Mel Davis and Friends

March 7, 2015 @ 8:00 pm – 11:00 pm GMT-5
$15 in advance, $18 at the door

2 sets: 8:00 p.m. & 10:00 p.m.
$15 for prepaid tickets online $18 at door pp music $12 pp minimum

Select events calendar on top bar and get tickets from drop down member. No tickets will be shipped to you, but we will save you seats in priority seating areas, based on our first come first served policy and number in the party. Please make sure to call for a reservation.

If you would like to sit with individuals who are purchasing tickets under a separate order, please provide their name/s, when you call for a reservation.

One of Trumpets’ favorite groups!

Mel Davis-organ/vocals
Mark Bowers-guitar
Gloria Anderson-vocals
G. Earl Grice-Drums

Audiences love Mel Davis’ playing! R & B, Jazz & Contemporary! Come out and listen to one of the finest organists and entertainers around! R & B, jazz, blues, pop.. . Mel is one of our favorite artists. You may have heard him here before, but if you haven’t, stop by. You will love Mel whether you like traditional or contemporary jazz. He does it all! Scroll down to listen to one of his tunes.

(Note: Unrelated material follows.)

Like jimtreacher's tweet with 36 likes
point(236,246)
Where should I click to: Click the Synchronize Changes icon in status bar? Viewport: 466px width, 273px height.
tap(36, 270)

Melvin Davis, recording artist, vocalist, keyboard player and organist extraordinaire, has understood the power of his hands to transport the sound of instruments from his imagination to a concert hall or nightclub full of eager twitching bodies for all of his life, dating back to childhood. This was when Melvin?s ears, residing in the multi-cultural city of Paterson, NJ, just 20 miles west of New York, dined on the sounds of musical greats like Dizzy Gillespie, Peggy Lee, John Coltrane, Jimmy McGriff, Alvin Valentine and so many more. He played his first piano recital at 9, and at 15, when cats his age were learning how to charm young ladies, Davis was sneaking into local night clubs, hoping to charm the Hammond B3.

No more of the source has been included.